**Given request**
Reproduce the records below word for word, keeping every line unchanged.

───── Records

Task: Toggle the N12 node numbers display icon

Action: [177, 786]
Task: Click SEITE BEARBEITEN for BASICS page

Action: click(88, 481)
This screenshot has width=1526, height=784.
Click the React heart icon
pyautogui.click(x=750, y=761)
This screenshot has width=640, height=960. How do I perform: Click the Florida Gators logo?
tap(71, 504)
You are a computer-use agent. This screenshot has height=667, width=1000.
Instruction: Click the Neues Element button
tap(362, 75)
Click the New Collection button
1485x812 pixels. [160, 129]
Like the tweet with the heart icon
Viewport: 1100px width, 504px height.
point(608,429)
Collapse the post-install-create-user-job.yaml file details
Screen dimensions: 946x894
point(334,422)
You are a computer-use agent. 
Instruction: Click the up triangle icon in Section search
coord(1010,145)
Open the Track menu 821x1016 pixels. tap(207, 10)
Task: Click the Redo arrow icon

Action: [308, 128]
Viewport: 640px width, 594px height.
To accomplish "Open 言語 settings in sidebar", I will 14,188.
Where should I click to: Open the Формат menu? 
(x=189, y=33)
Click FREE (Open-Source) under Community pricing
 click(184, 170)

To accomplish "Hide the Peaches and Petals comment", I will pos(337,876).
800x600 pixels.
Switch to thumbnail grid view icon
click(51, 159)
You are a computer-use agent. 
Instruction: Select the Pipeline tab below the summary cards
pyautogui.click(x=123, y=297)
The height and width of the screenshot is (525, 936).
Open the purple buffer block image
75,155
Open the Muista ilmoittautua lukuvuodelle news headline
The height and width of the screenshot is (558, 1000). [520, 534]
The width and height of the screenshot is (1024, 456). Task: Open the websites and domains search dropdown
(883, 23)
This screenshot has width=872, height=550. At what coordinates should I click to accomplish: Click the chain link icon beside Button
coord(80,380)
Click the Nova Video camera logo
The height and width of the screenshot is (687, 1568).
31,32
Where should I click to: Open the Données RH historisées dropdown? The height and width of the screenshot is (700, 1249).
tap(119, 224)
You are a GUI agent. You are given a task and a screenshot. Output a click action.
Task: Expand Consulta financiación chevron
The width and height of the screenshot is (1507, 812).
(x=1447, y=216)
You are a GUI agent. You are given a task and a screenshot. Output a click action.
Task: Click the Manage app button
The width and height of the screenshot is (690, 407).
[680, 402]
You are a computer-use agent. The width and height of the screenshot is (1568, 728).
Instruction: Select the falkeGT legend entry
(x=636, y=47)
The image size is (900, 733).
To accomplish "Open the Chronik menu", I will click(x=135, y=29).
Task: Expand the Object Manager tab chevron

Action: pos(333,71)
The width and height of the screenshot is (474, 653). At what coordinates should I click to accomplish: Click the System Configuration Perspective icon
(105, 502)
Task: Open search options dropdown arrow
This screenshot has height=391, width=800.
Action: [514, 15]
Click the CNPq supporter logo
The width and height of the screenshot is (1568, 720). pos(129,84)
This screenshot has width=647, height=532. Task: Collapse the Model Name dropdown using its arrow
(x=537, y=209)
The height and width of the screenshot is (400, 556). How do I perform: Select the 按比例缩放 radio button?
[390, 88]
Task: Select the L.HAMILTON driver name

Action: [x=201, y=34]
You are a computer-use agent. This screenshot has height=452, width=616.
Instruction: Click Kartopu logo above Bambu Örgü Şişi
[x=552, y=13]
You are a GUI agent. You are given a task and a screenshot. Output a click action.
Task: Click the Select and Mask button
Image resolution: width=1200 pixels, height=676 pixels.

──────────

**Solved exercise**
Task: Toggle the N12 node numbers display icon

Action: [177, 786]
Task: Click SEITE BEARBEITEN for BASICS page

Action: click(88, 481)
This screenshot has width=1526, height=784.
Click the React heart icon
pyautogui.click(x=750, y=761)
This screenshot has width=640, height=960. How do I perform: Click the Florida Gators logo?
tap(71, 504)
You are a computer-use agent. This screenshot has height=667, width=1000.
Instruction: Click the Neues Element button
tap(362, 75)
Click the New Collection button
1485x812 pixels. [160, 129]
Like the tweet with the heart icon
Viewport: 1100px width, 504px height.
point(608,429)
Collapse the post-install-create-user-job.yaml file details
Screen dimensions: 946x894
point(334,422)
You are a computer-use agent. 
Instruction: Click the up triangle icon in Section search
coord(1010,145)
Open the Track menu 821x1016 pixels. tap(207, 10)
Task: Click the Redo arrow icon

Action: [308, 128]
Viewport: 640px width, 594px height.
To accomplish "Open 言語 settings in sidebar", I will 14,188.
Where should I click to: Open the Формат menu? 
(x=189, y=33)
Click FREE (Open-Source) under Community pricing
 click(184, 170)

To accomplish "Hide the Peaches and Petals comment", I will pos(337,876).
800x600 pixels.
Switch to thumbnail grid view icon
click(51, 159)
You are a computer-use agent. 
Instruction: Select the Pipeline tab below the summary cards
pyautogui.click(x=123, y=297)
The height and width of the screenshot is (525, 936).
Open the purple buffer block image
75,155
Open the Muista ilmoittautua lukuvuodelle news headline
The height and width of the screenshot is (558, 1000). [520, 534]
The width and height of the screenshot is (1024, 456). Task: Open the websites and domains search dropdown
(883, 23)
This screenshot has width=872, height=550. At what coordinates should I click to accomplish: Click the chain link icon beside Button
coord(80,380)
Click the Nova Video camera logo
The height and width of the screenshot is (687, 1568).
31,32
Where should I click to: Open the Données RH historisées dropdown? The height and width of the screenshot is (700, 1249).
tap(119, 224)
You are a GUI agent. You are given a task and a screenshot. Output a click action.
Task: Expand Consulta financiación chevron
The width and height of the screenshot is (1507, 812).
(x=1447, y=216)
You are a GUI agent. You are given a task and a screenshot. Output a click action.
Task: Click the Manage app button
The width and height of the screenshot is (690, 407).
[680, 402]
You are a computer-use agent. The width and height of the screenshot is (1568, 728).
Instruction: Select the falkeGT legend entry
(x=636, y=47)
The image size is (900, 733).
To accomplish "Open the Chronik menu", I will click(x=135, y=29).
Task: Expand the Object Manager tab chevron

Action: pos(333,71)
The width and height of the screenshot is (474, 653). At what coordinates should I click to accomplish: Click the System Configuration Perspective icon
(105, 502)
Task: Open search options dropdown arrow
This screenshot has height=391, width=800.
Action: [514, 15]
Click the CNPq supporter logo
The width and height of the screenshot is (1568, 720). pos(129,84)
This screenshot has width=647, height=532. Task: Collapse the Model Name dropdown using its arrow
(x=537, y=209)
The height and width of the screenshot is (400, 556). How do I perform: Select the 按比例缩放 radio button?
[390, 88]
Task: Select the L.HAMILTON driver name

Action: [x=201, y=34]
You are a computer-use agent. This screenshot has height=452, width=616.
Instruction: Click Kartopu logo above Bambu Örgü Şişi
[x=552, y=13]
You are a GUI agent. You are given a task and a screenshot. Output a click action.
Task: Click the Select and Mask button
Image resolution: width=1200 pixels, height=676 pixels.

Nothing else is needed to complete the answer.